··· Given data

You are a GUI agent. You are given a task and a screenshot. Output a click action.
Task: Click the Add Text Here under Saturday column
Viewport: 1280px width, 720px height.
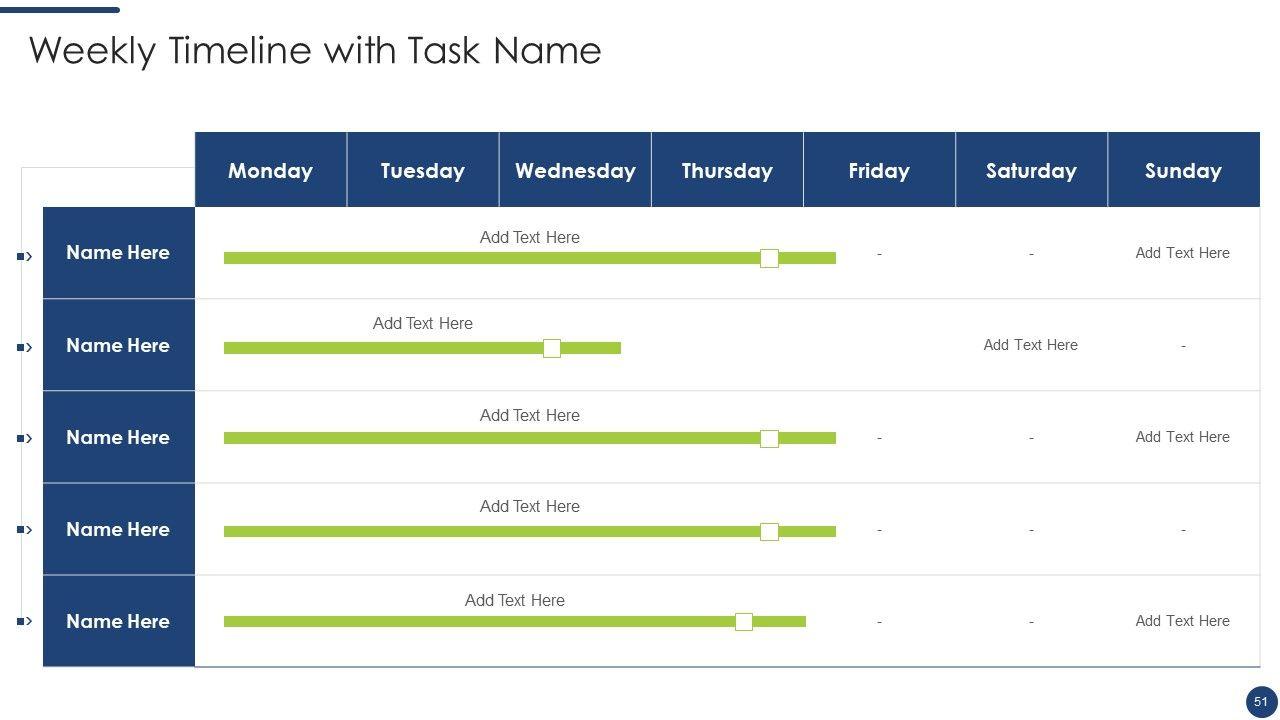coord(1030,345)
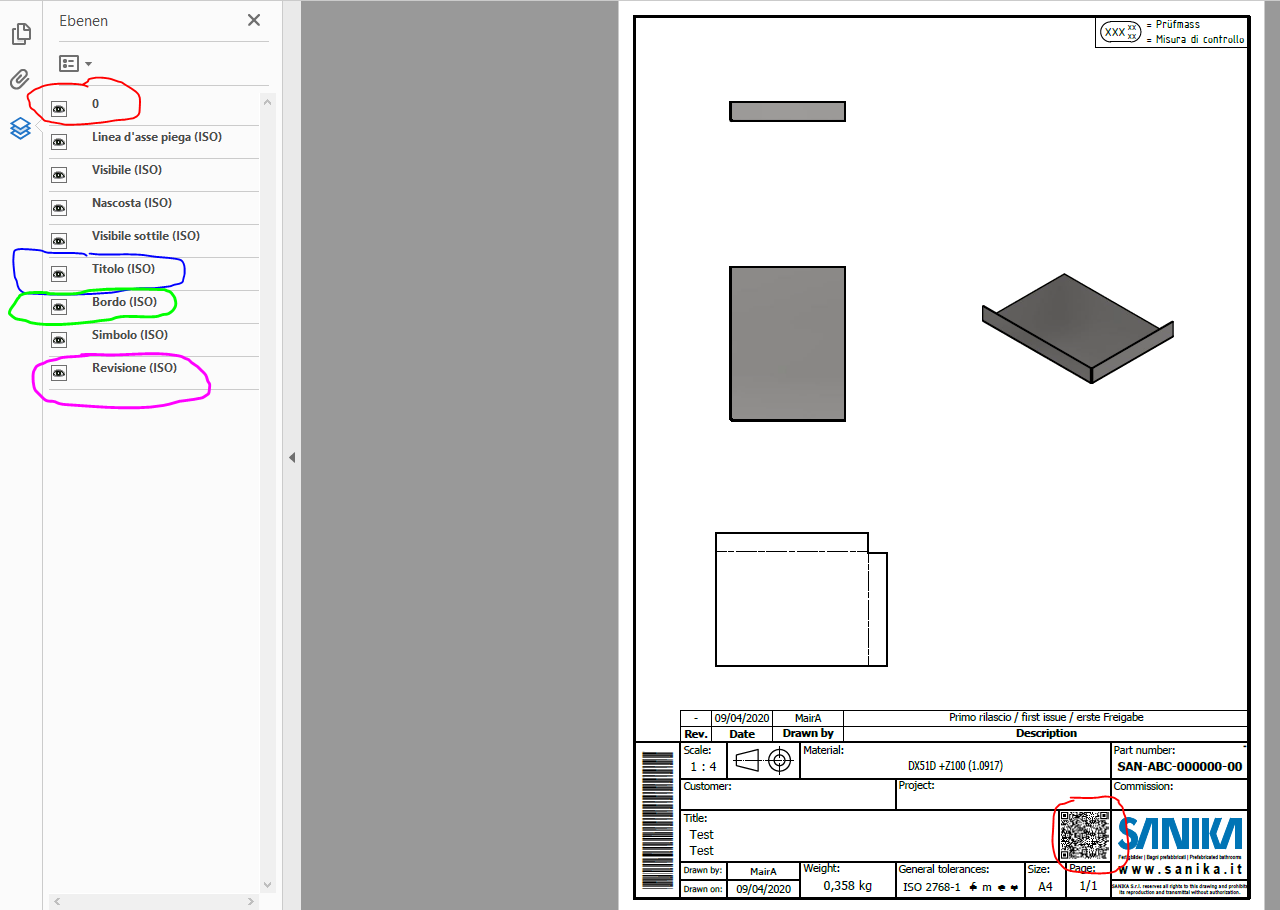This screenshot has height=910, width=1280.
Task: Toggle visibility of Simbolo (ISO) layer
Action: (61, 339)
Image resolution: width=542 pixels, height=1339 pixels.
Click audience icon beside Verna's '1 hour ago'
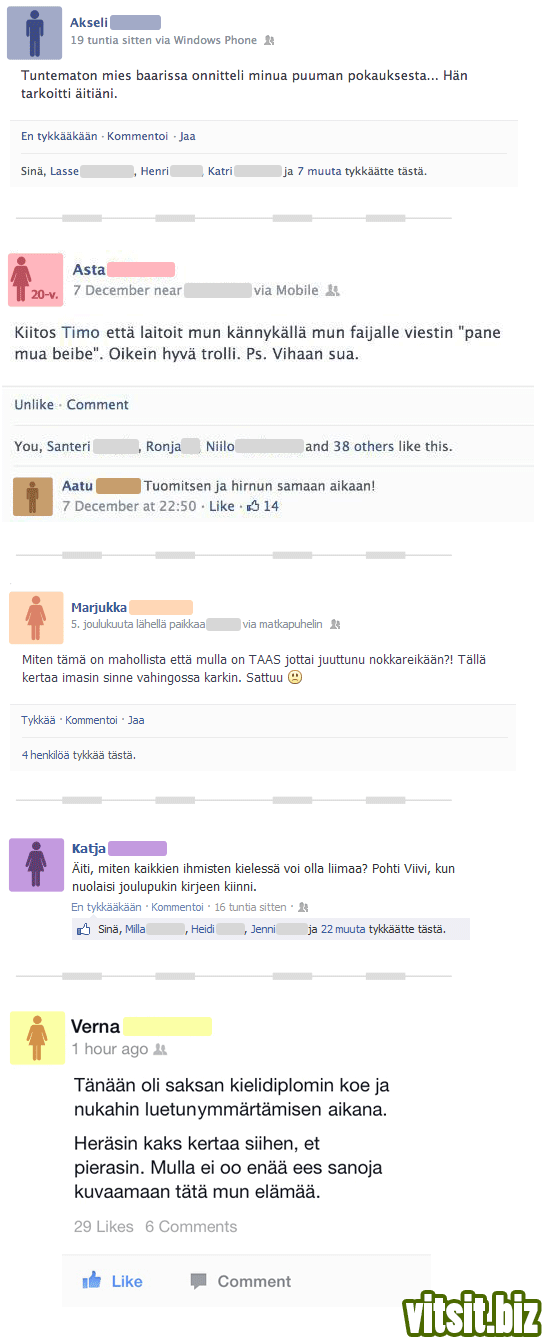[x=160, y=1050]
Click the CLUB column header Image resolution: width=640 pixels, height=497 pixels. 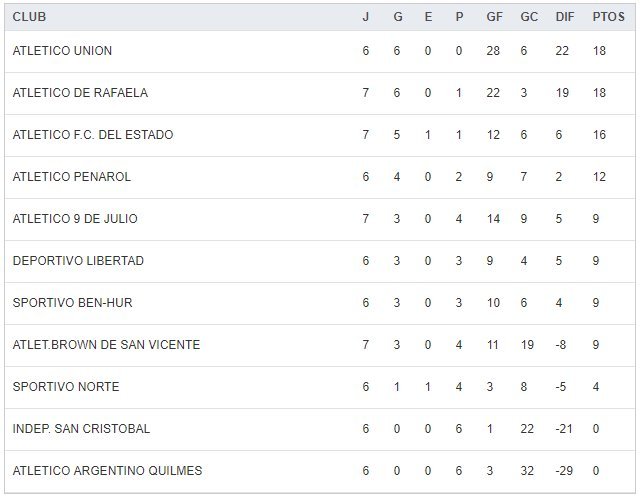click(x=29, y=17)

······

* [Exercise objective] The lines above starting at the one that holds "Task: Click the" and ending at the one that holds "Image resolution: width=542" are to be written out exactly, ends included, and no pictures are to be copied.

* [Response to this task]
Task: Click the Add Text Here under Saturday column
Viewport: 1280px width, 720px height.
coord(1030,345)
This screenshot has height=910, width=1280.
Task: Toggle visibility of Simbolo (ISO) layer
Action: (61, 339)
Image resolution: width=542 pixels, height=1339 pixels.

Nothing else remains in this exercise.